* TEXTE DU DOCUMENT *
☆ ☆ ☆ ☆ ☆
Elle proclame son innocence.
Le débat sur les vices de procédure qui ont entouré
la condamnation de Florence Cassez s'est transformé peu à peu
en affrontements médiatiques et diplomatiques entre convaincus de
sa culpabilité, majoritaires au Mexique, et inconditionnels de son
innocence, omniprésents en France. Les premiers privilégient
le fond (les faits). Les seconds se fixent sur les irrégularités
de l'arrestation et du procès, ainsi que sur la lourdeur de la condamnation. Une peine
de 60 ans est atypique en démocratie, quoique le Mexique en soit une.
Le gouvernement français semble éviter, jusqu'à présent,
de préjuger de manière irréversible de l'innocence de
Florence Cassez. Consciente de l'impact sur l'opinion mexicaine de la violence
criminelle qui a fait près de 35.000 morts au cours des quatre dernières
années, la France officielle dit se soucier des victimes, mais ajoute qu'il convient d'éviter
qu'une procédure irrégulière ne transforme d'éventuels
innocents en coupables. A cet égard, selon le Quai d'Orsay, la Cour de cassation
mexicaine n'aurait pas rempli son rôle.
Dans le cas de Florence Cassez, la pire des irrégularités,
qui a pesé sur l'ensemble de la procédure, fut la mise en scène
de son arrestation organisée ou tolérée, peut-être
pour satisfaire une soif de prestige, par Genaro Garcia Luna, directeur à
l'époque de l'Agence Fédérale d'Investigation. Au lendemain
de la détention effective de la Française et de son complice
présumé Israël Vallarta, la police mettait en scène
une seconde et fausse arrestation filmée par deux chaînes de
télévision mexicaines au ranch de Vallarta, avec trois personnes
kidnappées retrouvées.
Révision extrajudiciaire?
Considérant que cette mise en scène "lamentable" était
destinée à accréditer l'image de l'efficacité
gouvernementale contre la délinquance et qu'elle est à l'origine
de la suspicion entourant le procès de Florence Cassez, et en définitive
de l'actuelle crise diplomatique entre Paris et Mexico, l'Union des juristes
du Mexique (UJM) fait une proposition.
☆ ☆ ☆ ☆ ☆
* DONNÉES FOURNIES *
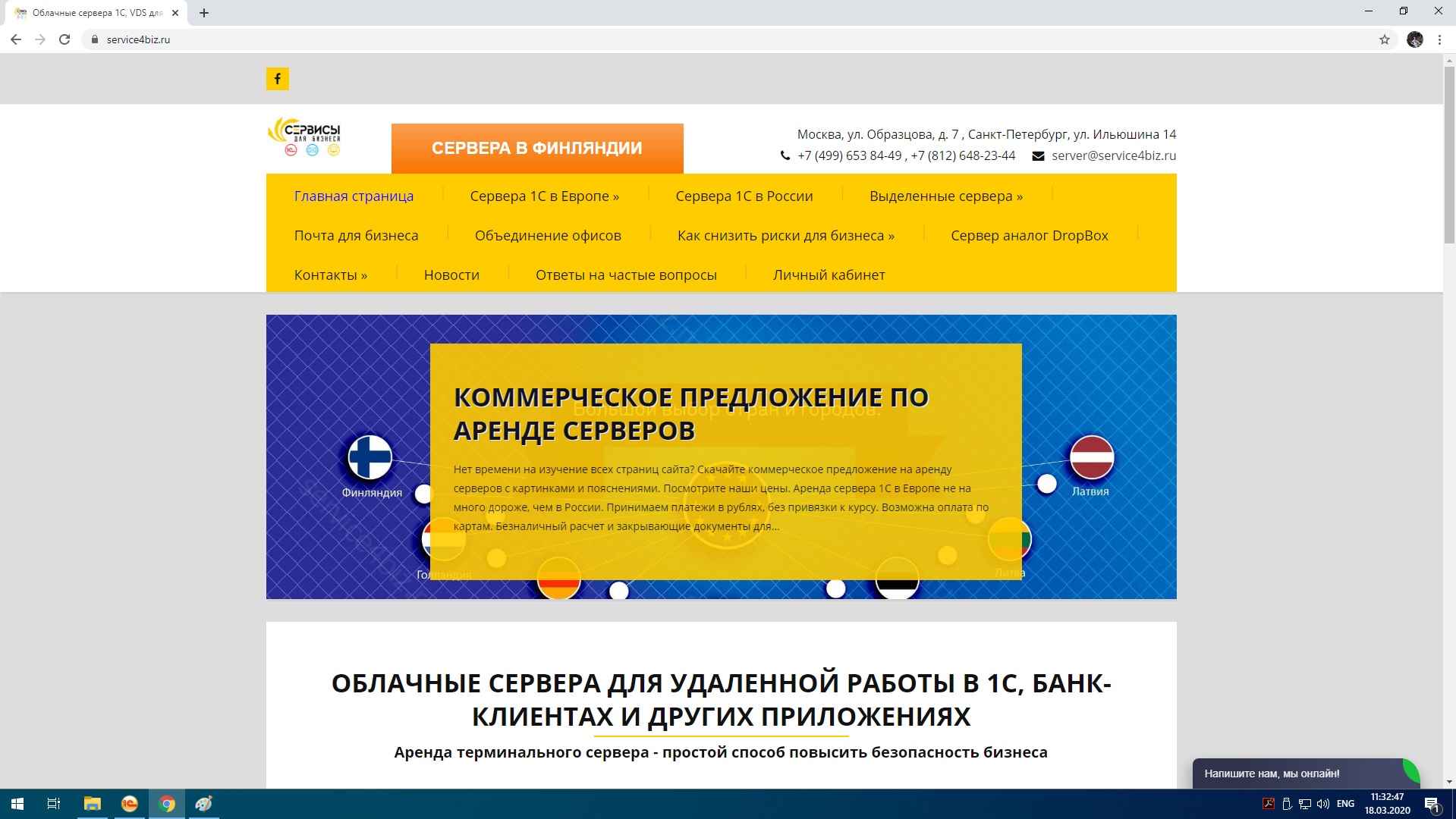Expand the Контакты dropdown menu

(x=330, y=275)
☆ ☆ ☆ ☆ ☆
* OBJECTIF *
D'après le texte sur Florence Cassez, qui était alors directeur de l'Agence Fédérale d'Investigation ? Les données n'ont aucun lien avec le texte sur Florence Cassez.

* RÉPONSE *
Genaro Garcia Luna.